Background
Recall that the $q$-analogue $[n]_q\in\mathbb Z[q]$ of a natural number $n\in\mathbb N$ is defined as $$ [n]_q := \frac{q^n -1}{q-1}$$ the idea being that formulas involving $q$ will specialize along $\mathbb Z[q]/(q-p^n)$ to counting formulas about finite fields, while specializing along $\mathbb Z[q]/(q-1)$ will yield counting formulas about finite sets.
For example, defining the $q$-factorial by $$[n]_q! := [1]_q [2]_q \dotsm [n]_q,$$ we have that the number of $k$-dimensional subspaces of $\mathbb F_q^n$ is $$\#\mathrm{Gr}_{n,k}(\mathbb F_q) = \binom nk_q :=\frac{[n]_q!}{[n-k]_q![k]_q!}$$ and $\binom nk_q$ reduces to $\binom nk$ when $q\to 1$.
Question
Now let $p$ be a fixed prime.
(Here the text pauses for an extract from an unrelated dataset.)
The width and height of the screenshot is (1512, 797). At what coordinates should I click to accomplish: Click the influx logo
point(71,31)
In my work, I've come across the expressions $$ [p]_q^{k_1} [p^2]_q^{k_2} \dotsm [p^n]_q^{k_n} $$ with $k_i\ge0$, $i=1,\dotsc, n$, as well as funny things like $$ [p^r]_{q^{p^s}} = \frac{q^{p^{r+s}}-1}{q^{p^s}-1}$$
Do these have any known combinatorial interpretation?
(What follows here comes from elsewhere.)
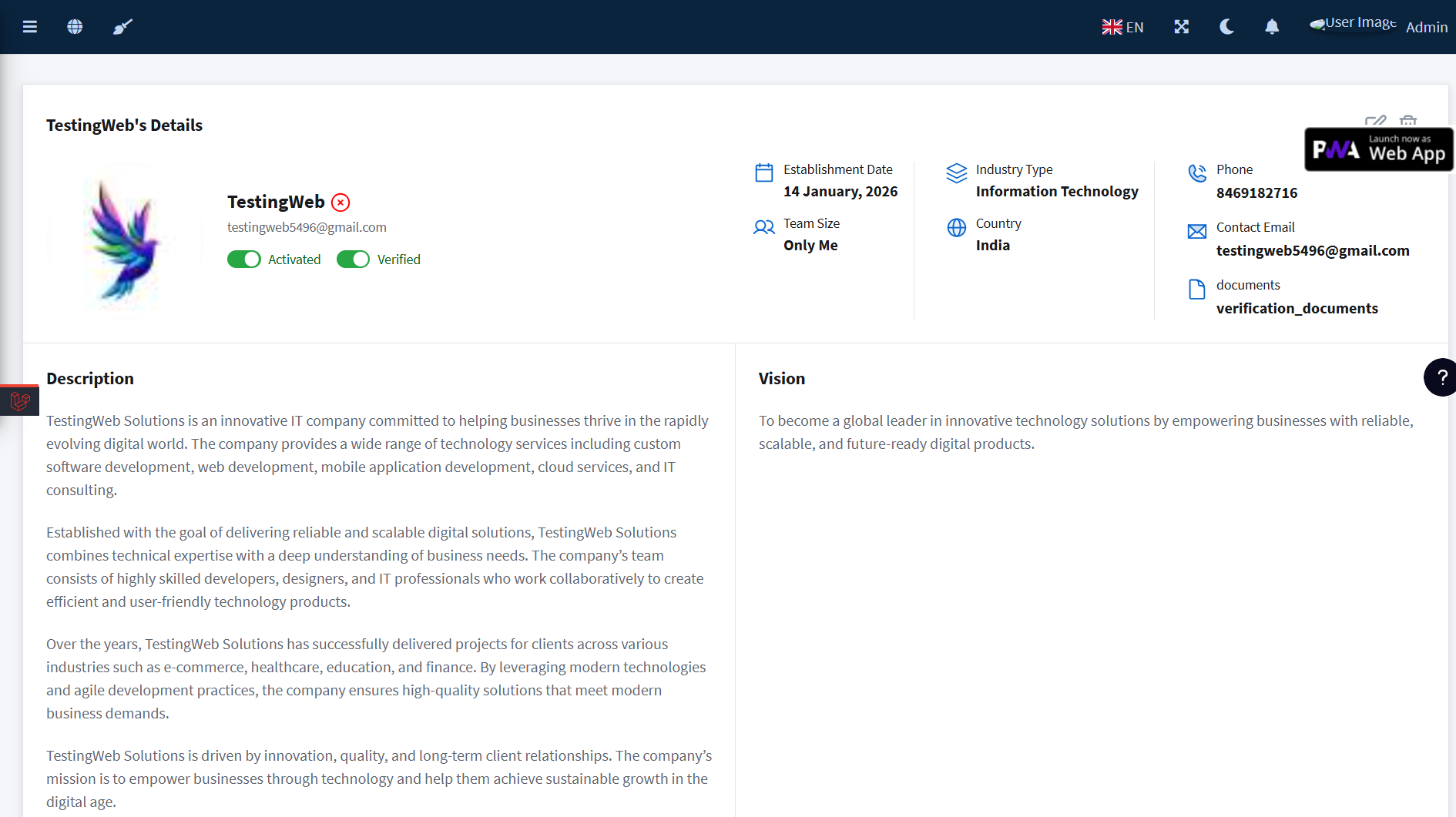Click the delete trash icon

coord(1408,121)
I will usually want to consider the above product when the values of $n$ and $\sum k_i$ are fixed, so we can consider it ranging over all partitions of $\sum k_i$ into $n$ non-negative integers.
Motivation
Ultimately I'm interested in the specialization $\mathbb Z[q] \to \mathbb Z_p[\![q-1]\!] \to \mathbf A_{\mathrm{inf}}(R)$, where $R$ is a perfectoid ring containing a compatible choice of roots of unity $\zeta_{p^\infty}$. Letting $$\epsilon = (1,\zeta_p,\dots) \in R^\flat,$$ the structure map $\mathbb Z[\![q-1]\!] \to \mathbf A_{\mathrm{inf}}$ is given by $q\mapsto[\epsilon]$. Then the Fontaine map $$\tilde\theta_r\colon \mathbf A_{\mathrm{inf}}(R) \to W_r(R)$$ has kernel generated by $[p^r]_q$ (Example 3.16), while the map $\theta_r = \tilde\theta_r \varphi^r$ has kernel generated by $[p^r]_{q^{1/p^r}}$. You can get the product of these ideals, above, out of some $RO(S^1)$-graded THH calculations.